_Problems to solve_
1. From the study discussion on babies with withdrawal signs, extract the part that opens with the words containing "In our population" and closes with "by further research.".
2. Write what comes next in the study discussion on babies with withdrawal signs, continuing from its last sentence.

_Reading text_
^^^^^^^^^^^^^^^^

This study has several limitations. Firstly it is necessary to work in the future with a methodological design that include a control group to try to measure in a more precise way the impact of the intervention in the condition of the baby.We also need to work with a larger population of babies that allows us the assessment and follow up to a higher number of babies with sustained withdrawal signs. We are starting a new study with this purpose.
In our population thepercentage of babies with withdrawal signs is higher than the one detected in the studies carried out in France ( 11 % ), Israel ( 11,6%) and Finland ( 4 % ), but it is lower than the results obtained in Australia ( 27% ). It is possible to consider that the high percentage of babies with withdrawal signs found in the population we evaluated might be influenced by the socio – economic situation of their families, which could be identified as a population at risk. This hypothesis must be confirmed by further research.
This experience has provided us a first perception which suggests that the majority of the infants with withdrawal signs could present a reversible condition and they could recover their developmental capacities before this situation becomes pathological. At a preliminary glance, this improvement seems to be the result of the intervention and follow up by the pediatrician integrated in a team with mental health professionals, in the primary level of care.
Based on this experience, we observed that once the difficulties detected in the baby are pointed of to his caregivers, it becomes the beginning of an intervention that engender their recognition of new resources that will help at improving the baby’s condition.In the future we may offer pediatricians training aimed at deepening their knowledge in the specific items of the scale and being more focused in their intervention to the unique characteristics of each infant and parent.

^^^^^^^^^^^^^^^^

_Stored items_
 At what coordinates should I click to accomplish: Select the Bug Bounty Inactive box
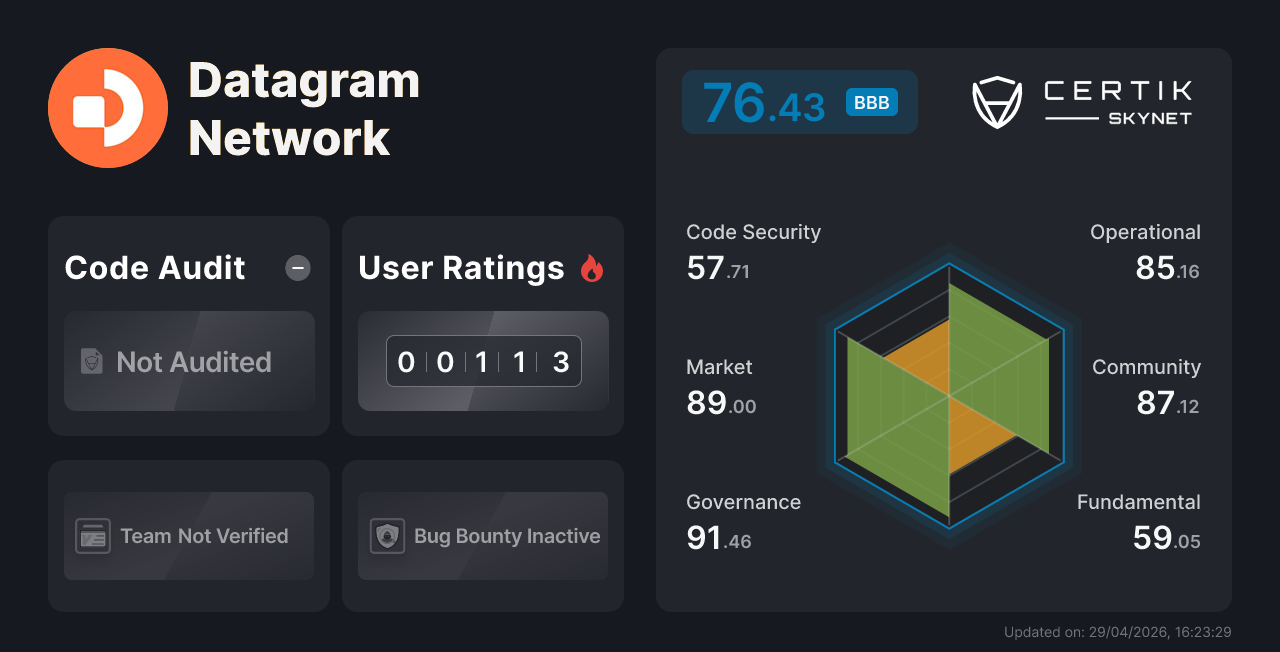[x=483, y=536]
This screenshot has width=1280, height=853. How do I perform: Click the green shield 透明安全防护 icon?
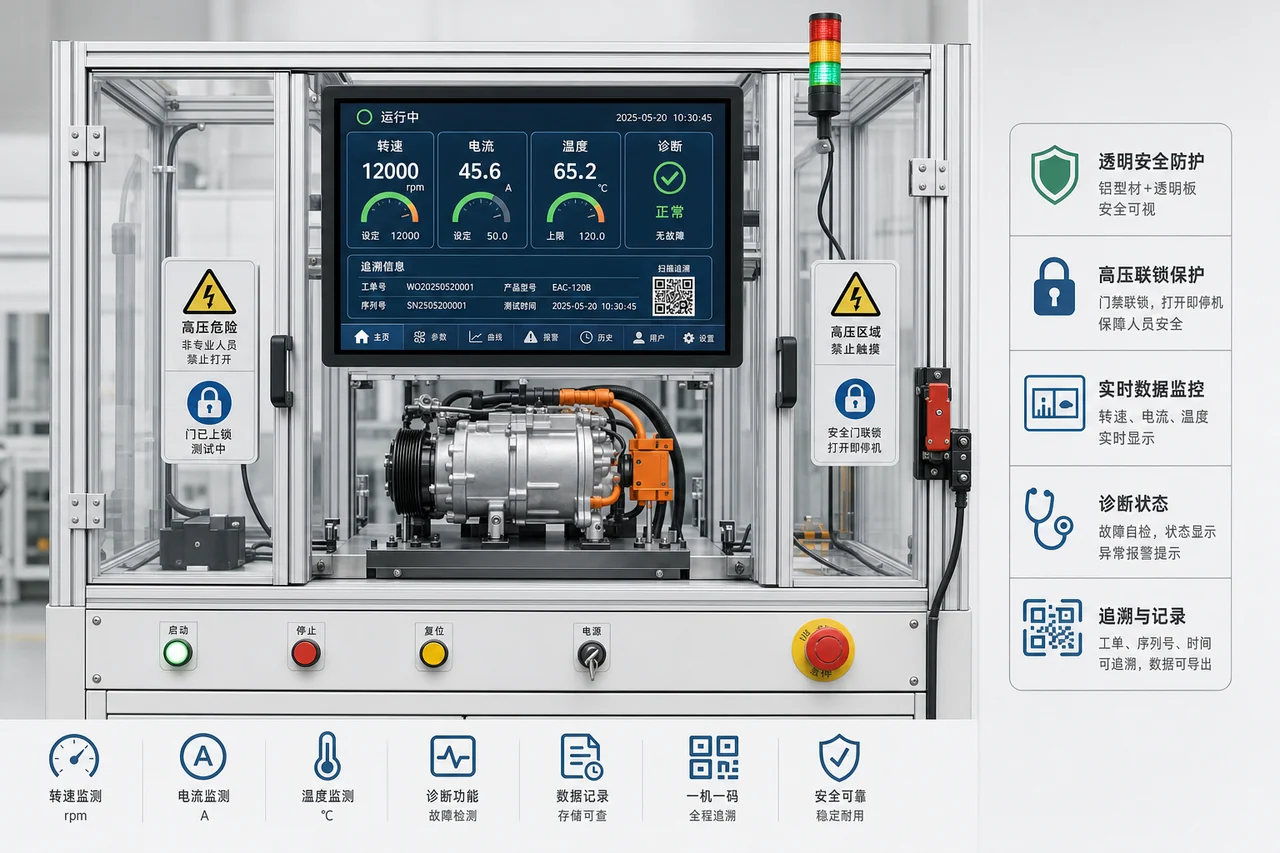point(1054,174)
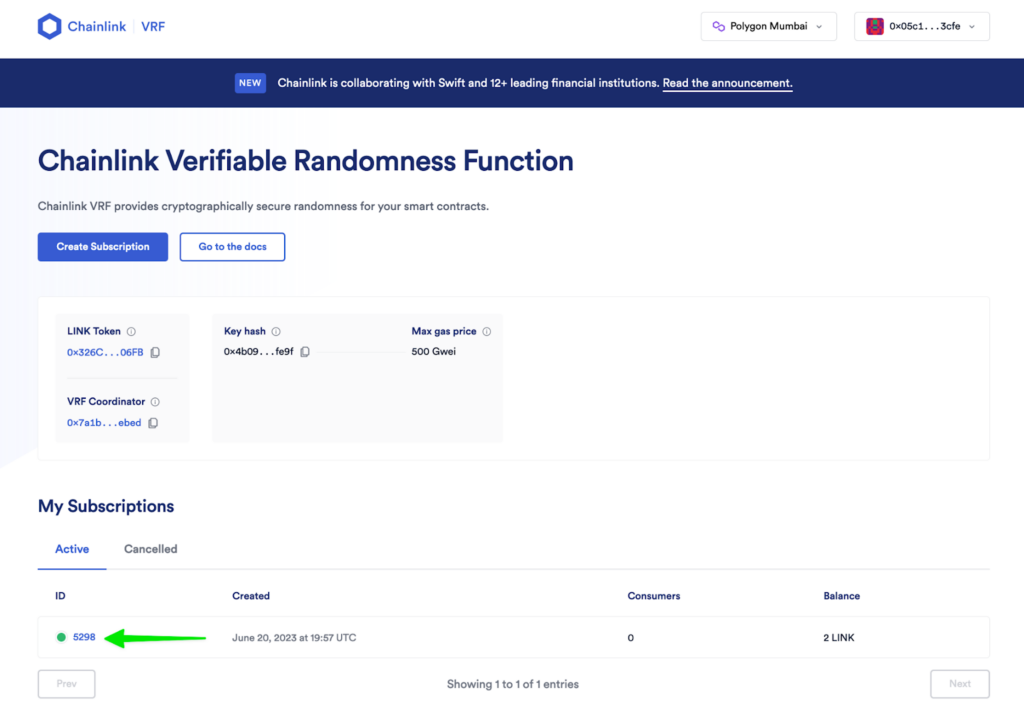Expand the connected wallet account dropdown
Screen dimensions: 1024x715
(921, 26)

^^^^^^^^^^^^^^^^

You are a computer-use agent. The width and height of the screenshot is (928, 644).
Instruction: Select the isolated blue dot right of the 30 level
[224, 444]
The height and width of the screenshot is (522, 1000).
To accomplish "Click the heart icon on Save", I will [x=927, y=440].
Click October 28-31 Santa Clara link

^^^^^^^^^^^^^^^^

_Answers to this exercise_
1.
In our population thepercentage of babies with withdrawal signs is higher than the one detected in the studies carried out in France ( 11 % ), Israel ( 11,6%) and Finland ( 4 % ), but it is lower than the results obtained in Australia ( 27% ). It is possible to consider that the high percentage of babies with withdrawal signs found in the population we evaluated might be influenced by the socio – economic situation of their families, which could be identified as a population at risk. This hypothesis must be confirmed by further research.

2.
Through this experience, we have observed that the application of the scale in the pediatric consultation allows for a more global and systematized perspective of infant development and relational capacities. In the context of the services provided to the community of babies and parents in Uruguay, this is a start for increasing the awareness among pediatricians and parents of the infant’s needs and development, and of the potential for change.In the light of these preliminary results, we aim in the future to look more precisely at the content of the intervention, especially for those infants with high scores of sustained withdrawal signs.
Infancy, interdisciplinary studies, early detection, sustained withdrawal, early emotional development.
The International Psychoanalytic Association and the Latin American Psychoanalytical Federation elected this Project for the 15th Research Training Program which was held in the University College of London in August 2009, and this participation was supported financially by both institutions. Dr. P. Fonagy and Dr. R. Emde were the mentors of this project. We thanks to their contributions and the ones from the fellows of the program to continue with a new step of our study.